Yet, with more than 800,000 people experiencing a new or recurrent stroke each year, and more strokes happening every day as the over-50 population grows (NSA 2017), trainers are increasingly likely to be assisting survivors coming out of occupational or physical rehab. In fact, because rehabilitation insurance coverage tends to be limited, personal trainers well-versed in working with stroke survivors can play a crucial role in supporting their return to independent, active and functional daily living.

Trainers need a few new skills to help stroke survivors succeed, but by and large the process is the same as helping healthy clients improve physical strength and cardiovascular conditioning. The critical difference is that stroke survivors are not just training muscle; they are using the brain’s natural ability to rewire itself (see the sidebar “Neuroplasticity and Stroke Recovery”) in order to restore movement after stroke-induced paralysis and loss of function.

A Strength and Conditioning Model for Stroke Survivors

Personal trainers and strength coaches are uniquely educated to provide important support for stroke survivors—though you may not think so given the complex mechanisms that enable stroke recovery. Trainers and coaches help people increase strength, improve cardiovascular capacity, expand mobility and optimize neuromuscular control. The goals do not change just because the client is a stroke survivor, so program design and administration will be much the same.
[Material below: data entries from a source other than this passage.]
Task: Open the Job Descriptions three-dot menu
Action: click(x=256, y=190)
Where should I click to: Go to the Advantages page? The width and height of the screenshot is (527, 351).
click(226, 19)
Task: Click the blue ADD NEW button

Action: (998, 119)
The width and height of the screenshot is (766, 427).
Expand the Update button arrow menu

Trainers working with stroke survivors will need enough education and reading to understand the physical and psychological effects of stroke. Beyond that, it’s a matter of learning basic rehabilitation protocols, acquiring a few tools, and having lots of confidence and imagination.
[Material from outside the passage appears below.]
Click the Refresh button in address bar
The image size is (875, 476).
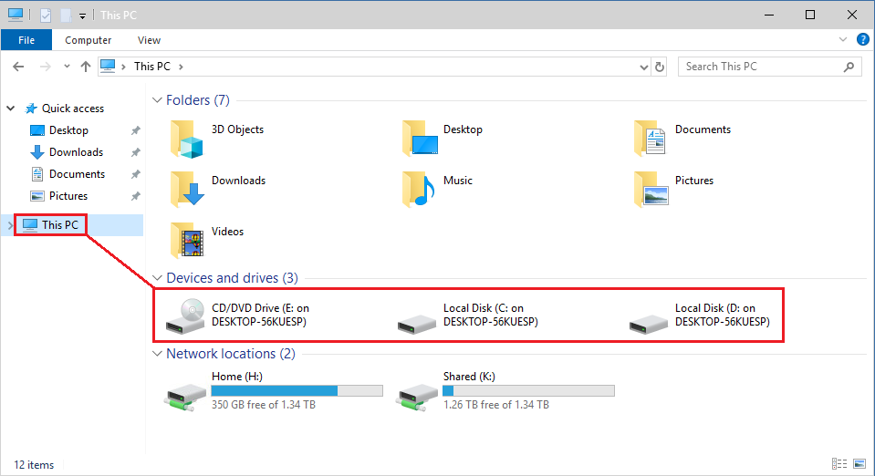(x=661, y=67)
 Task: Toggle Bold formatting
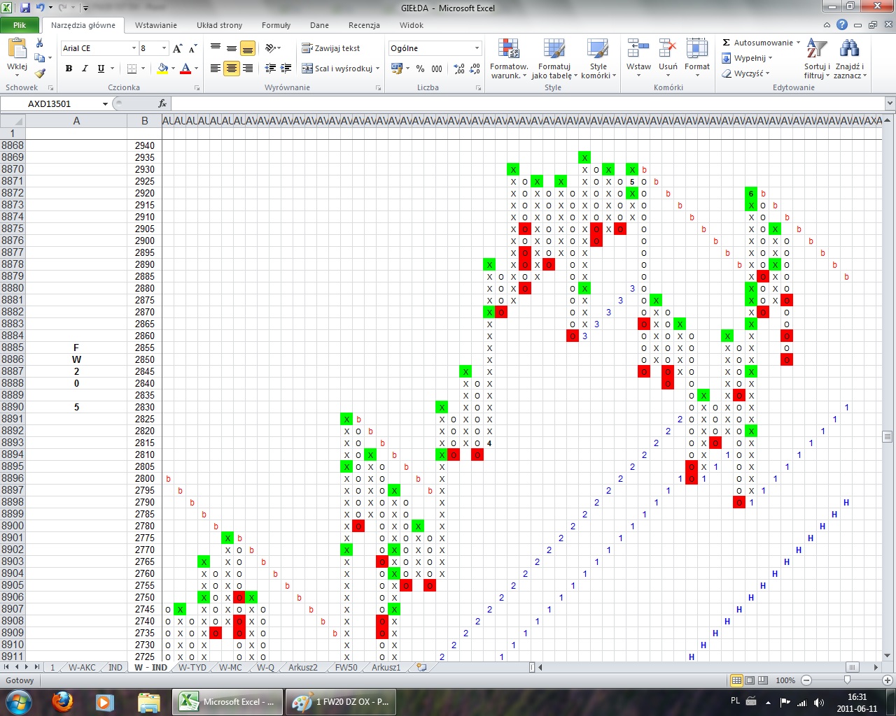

Constructing a flexible, periodized program with exercises and movement patterns designed to strengthen weakened areas is simple. Understanding how to motivate, encourage and evaluate progress is more complex (Levine 2013; Taylor 2006).

Sample Program Design for a Stroke Survivor

The following case study describes the experience of training a 75-year-old man who had survived a severe hemorrhagic stroke. This represents one of the most challenging scenarios an exercise professional can encounter.

Assessment

The client had full paralysis (hemiparesis) in the upper arm as well as substantial paralysis and loss of feeling (hemiplegia) in the lower leg. Injury to the speech center of the brain caused difficulty speaking (expressive aphasia). Fortunately for training purposes, inability to comprehend speech (receptive aphasia) was not one of the client’s challenges. Note: For more on all these conditions, see Gillen (2011).

Before starting with a personal trainer, the stroke survivor had responded favorably to longer, quite frequent and increasingly intensive outpatient training sessions. This positive outcome aligns with conclusions of stroke-recovery research showing that sessions with a variety of therapeutic stimuli create a rich environment for recovery (EBRSR 2017).

Videos of the outpatient sessions (3 hours a day for 20 days) showed peak progress of several feet of assisted walking and a few steps of unassisted walking. The man showed some movement potential in the shoulder girdle and upper arm but no hand function.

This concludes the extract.